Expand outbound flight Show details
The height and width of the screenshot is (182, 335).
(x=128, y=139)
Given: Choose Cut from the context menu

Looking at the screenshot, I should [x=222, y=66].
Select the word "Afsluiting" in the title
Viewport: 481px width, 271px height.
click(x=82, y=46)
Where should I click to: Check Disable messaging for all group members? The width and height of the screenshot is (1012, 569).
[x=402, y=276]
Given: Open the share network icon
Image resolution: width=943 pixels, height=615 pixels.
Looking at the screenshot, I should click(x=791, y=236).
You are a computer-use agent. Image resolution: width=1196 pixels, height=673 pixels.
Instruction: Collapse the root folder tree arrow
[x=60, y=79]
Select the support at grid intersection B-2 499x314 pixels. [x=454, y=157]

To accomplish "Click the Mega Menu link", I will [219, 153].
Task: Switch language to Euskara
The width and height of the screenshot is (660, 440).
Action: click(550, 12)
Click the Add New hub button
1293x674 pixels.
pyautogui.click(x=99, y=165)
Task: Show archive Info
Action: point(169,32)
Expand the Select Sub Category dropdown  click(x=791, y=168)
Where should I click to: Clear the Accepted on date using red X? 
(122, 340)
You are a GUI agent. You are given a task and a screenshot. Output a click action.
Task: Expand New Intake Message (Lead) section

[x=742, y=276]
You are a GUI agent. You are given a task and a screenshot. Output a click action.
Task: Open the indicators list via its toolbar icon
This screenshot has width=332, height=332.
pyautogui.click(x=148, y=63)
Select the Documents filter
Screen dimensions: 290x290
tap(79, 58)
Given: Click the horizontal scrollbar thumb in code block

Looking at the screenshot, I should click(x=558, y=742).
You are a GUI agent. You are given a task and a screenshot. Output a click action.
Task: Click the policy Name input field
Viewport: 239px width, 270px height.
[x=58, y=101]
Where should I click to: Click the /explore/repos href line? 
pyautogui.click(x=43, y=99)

= = = = = = =

_To be done_: Set down, word for word, the lines of the data above, starting with the line that contains "Task: Switch language to Euskara" and continuing through the line that contains "[x=742, y=276]".

_Output for this task_:
Task: Switch language to Euskara
The width and height of the screenshot is (660, 440).
Action: click(550, 12)
Click the Add New hub button
1293x674 pixels.
pyautogui.click(x=99, y=165)
Task: Show archive Info
Action: point(169,32)
Expand the Select Sub Category dropdown  click(x=791, y=168)
Where should I click to: Clear the Accepted on date using red X? 
(122, 340)
You are a GUI agent. You are given a task and a screenshot. Output a click action.
Task: Expand New Intake Message (Lead) section

[x=742, y=276]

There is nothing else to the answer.